Los cristianos iraquíes están preocupados por la posibilidad de una amenaza del autodenominado Estado Islámico (ISIS), sobre todo por los recientes acontecimientos en la frontera con Siria y el traslado de miles de sus miembros desde prisiones de ese país a un punto de Irak que, según el gobierno iraquí, es un "lugar seguro", con el fin de prevenir amenazas a la seguridad nacional.
En medio de lo que muchos describen como "noticias inquietantes en todo Oriente Medio... conflictos, militarización y polarización", el patriarca caldeo, Cardenal Louis Raphael Sako, hizo un llamamiento urgente a la paz, solicitando medidas concretas que fortalezcan la armonía y eviten una mayor devastación en la región.
En su mensaje, instó a las Naciones Unidas a asumir la responsabilidad de abordar los conflictos en curso y lograr la paz mediante el diálogo, haciendo hincapié en el respeto a la soberanía nacional y los derechos de todos los ciudadanos.

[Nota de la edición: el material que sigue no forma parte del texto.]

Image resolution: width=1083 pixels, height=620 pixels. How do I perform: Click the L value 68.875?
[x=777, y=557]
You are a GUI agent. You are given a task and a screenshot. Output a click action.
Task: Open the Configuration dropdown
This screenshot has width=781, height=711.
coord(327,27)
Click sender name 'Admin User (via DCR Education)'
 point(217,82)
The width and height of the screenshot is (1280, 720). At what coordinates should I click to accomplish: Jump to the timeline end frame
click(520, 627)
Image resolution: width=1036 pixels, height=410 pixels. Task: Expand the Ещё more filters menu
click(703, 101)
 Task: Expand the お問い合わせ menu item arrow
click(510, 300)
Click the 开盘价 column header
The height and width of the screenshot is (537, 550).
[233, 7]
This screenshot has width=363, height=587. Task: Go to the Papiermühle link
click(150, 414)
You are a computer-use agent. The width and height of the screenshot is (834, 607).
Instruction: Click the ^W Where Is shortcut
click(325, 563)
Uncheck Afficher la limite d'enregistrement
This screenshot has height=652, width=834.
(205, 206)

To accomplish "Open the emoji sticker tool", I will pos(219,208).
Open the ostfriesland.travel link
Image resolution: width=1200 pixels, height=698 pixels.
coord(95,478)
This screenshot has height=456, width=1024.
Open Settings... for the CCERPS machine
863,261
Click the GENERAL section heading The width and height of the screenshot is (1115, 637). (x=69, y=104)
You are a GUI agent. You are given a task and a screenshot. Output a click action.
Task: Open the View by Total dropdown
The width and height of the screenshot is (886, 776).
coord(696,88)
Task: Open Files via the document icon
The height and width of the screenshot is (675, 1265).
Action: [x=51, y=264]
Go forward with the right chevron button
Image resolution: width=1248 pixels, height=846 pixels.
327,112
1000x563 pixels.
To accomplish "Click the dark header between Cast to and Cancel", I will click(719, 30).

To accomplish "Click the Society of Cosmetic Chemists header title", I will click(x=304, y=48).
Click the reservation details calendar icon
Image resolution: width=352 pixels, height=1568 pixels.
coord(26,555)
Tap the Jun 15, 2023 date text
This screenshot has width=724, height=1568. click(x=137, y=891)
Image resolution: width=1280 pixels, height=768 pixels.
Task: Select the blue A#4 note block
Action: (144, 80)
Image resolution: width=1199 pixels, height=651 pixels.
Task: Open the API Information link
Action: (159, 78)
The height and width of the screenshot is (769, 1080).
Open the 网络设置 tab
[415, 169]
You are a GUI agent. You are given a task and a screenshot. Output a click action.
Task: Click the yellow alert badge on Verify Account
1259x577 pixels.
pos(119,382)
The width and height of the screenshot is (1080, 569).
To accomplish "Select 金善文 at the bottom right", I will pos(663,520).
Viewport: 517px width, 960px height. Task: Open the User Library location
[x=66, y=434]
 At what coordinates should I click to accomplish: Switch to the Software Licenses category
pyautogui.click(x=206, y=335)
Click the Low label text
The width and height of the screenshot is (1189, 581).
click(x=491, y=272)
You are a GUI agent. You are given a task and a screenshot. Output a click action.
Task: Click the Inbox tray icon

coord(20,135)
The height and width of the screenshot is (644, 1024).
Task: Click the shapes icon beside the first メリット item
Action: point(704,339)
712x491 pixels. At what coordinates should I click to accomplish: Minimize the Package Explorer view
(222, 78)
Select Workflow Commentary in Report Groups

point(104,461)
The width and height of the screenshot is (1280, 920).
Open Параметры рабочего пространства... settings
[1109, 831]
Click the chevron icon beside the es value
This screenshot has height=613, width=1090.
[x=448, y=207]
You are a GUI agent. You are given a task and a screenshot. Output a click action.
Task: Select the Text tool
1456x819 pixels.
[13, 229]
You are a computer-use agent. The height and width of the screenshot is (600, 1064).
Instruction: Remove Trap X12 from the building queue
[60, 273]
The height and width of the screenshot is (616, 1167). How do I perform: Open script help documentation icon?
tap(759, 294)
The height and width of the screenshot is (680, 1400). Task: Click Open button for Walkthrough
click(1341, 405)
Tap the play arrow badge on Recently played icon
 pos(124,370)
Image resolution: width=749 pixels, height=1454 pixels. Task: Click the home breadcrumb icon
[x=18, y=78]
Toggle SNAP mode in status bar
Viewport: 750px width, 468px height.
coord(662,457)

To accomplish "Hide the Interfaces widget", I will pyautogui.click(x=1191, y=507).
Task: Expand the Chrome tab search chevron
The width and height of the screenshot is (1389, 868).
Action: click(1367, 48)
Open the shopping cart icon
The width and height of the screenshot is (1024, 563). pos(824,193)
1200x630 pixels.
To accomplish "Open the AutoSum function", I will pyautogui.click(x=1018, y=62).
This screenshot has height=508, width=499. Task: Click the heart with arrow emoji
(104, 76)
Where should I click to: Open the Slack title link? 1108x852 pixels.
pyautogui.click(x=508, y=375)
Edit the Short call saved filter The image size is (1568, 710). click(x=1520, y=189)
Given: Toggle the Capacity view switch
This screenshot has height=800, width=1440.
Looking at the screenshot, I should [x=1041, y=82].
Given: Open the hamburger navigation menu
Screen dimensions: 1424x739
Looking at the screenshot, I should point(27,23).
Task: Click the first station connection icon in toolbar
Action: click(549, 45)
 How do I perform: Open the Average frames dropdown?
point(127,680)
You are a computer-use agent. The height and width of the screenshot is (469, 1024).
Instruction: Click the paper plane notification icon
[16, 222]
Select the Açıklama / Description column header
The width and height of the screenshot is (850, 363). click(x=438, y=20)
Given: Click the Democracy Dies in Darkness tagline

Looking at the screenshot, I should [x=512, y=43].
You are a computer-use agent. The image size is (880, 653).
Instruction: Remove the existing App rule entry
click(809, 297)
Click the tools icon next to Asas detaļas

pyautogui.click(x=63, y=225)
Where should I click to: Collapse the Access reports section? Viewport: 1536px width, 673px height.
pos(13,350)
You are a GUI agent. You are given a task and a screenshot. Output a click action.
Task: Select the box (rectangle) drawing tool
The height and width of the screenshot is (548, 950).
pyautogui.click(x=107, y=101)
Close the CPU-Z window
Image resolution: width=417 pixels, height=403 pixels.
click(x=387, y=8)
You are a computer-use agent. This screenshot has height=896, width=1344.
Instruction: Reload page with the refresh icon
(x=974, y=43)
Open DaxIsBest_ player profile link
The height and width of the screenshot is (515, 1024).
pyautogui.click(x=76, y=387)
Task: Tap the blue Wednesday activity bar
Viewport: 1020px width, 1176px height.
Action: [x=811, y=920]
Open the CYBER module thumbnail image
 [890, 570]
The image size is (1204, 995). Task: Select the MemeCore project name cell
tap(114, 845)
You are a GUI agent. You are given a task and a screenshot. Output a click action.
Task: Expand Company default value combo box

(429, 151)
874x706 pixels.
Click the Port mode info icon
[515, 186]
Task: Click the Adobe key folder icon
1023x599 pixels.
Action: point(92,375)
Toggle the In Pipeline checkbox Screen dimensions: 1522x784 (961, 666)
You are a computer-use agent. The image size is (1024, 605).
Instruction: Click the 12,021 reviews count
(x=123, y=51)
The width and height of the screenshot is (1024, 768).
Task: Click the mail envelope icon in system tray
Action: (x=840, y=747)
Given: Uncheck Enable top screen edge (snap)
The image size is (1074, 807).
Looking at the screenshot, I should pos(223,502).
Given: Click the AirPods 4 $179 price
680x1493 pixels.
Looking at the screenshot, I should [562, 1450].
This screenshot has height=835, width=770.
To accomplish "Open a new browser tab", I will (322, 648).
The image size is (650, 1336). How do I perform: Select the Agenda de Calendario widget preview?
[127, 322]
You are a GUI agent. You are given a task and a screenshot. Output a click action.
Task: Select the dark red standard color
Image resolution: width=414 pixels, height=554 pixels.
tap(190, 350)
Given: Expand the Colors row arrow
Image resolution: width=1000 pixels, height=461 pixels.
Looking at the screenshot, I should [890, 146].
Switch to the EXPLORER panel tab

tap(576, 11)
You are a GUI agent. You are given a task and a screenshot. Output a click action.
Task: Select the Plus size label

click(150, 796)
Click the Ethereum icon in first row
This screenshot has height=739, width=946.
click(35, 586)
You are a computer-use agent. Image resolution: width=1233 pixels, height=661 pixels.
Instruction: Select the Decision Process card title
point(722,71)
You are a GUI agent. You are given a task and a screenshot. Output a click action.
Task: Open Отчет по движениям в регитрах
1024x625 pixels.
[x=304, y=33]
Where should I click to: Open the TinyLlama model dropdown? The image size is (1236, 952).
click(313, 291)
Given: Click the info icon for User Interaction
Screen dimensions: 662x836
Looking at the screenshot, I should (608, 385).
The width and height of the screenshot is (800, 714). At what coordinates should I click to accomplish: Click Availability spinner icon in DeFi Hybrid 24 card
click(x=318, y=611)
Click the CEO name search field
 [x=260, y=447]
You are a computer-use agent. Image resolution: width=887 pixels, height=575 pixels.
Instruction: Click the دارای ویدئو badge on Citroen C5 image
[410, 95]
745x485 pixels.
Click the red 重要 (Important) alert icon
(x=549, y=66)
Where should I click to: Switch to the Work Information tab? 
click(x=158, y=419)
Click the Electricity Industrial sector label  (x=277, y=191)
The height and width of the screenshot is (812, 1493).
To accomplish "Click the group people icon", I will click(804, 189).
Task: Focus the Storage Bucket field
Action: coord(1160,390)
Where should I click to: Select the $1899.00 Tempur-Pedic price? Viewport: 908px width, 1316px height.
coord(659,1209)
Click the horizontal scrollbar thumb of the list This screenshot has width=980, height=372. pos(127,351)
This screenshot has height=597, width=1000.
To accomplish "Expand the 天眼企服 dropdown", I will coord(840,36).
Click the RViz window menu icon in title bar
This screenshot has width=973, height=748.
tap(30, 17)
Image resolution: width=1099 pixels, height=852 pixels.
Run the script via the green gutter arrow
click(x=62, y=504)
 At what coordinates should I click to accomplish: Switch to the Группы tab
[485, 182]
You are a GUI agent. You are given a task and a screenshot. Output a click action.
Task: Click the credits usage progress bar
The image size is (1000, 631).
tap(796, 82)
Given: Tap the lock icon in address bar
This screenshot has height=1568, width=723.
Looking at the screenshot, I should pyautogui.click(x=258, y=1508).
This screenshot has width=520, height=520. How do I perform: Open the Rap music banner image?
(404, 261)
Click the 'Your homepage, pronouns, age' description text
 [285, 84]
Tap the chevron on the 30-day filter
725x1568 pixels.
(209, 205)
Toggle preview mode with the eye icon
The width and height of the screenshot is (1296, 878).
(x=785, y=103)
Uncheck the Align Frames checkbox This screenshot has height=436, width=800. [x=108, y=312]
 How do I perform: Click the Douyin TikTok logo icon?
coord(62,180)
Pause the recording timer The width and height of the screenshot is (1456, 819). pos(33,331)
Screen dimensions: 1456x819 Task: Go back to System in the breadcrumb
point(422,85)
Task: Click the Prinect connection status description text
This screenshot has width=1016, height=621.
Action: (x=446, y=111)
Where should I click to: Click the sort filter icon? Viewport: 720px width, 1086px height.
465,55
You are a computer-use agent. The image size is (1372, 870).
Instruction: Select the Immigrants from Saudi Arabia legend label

El patriarca Sako también instó a los gobiernos locales a ir hacia reformas reales, más que eslóganes. Puso como ejemplos el limitar el control de las armas al Estado, combatir la corrupción con decisión y construir una cultura de ciudadanía, igualdad y respeto por la diversidad religiosa y étnica.
"La historia resuena hoy"
Haciéndose eco de estas preocupaciones, el Arzobispo caldeo de Erbil, Bashar Matti Warda, alertó del creciente círculo de violencia que emana de Siria. Advirtió que "la historia nos enseña que el fuego no conoce fronteras" y que la violencia tiene la capacidad de expandirse desde un lugar para desestabilizar regiones enteras.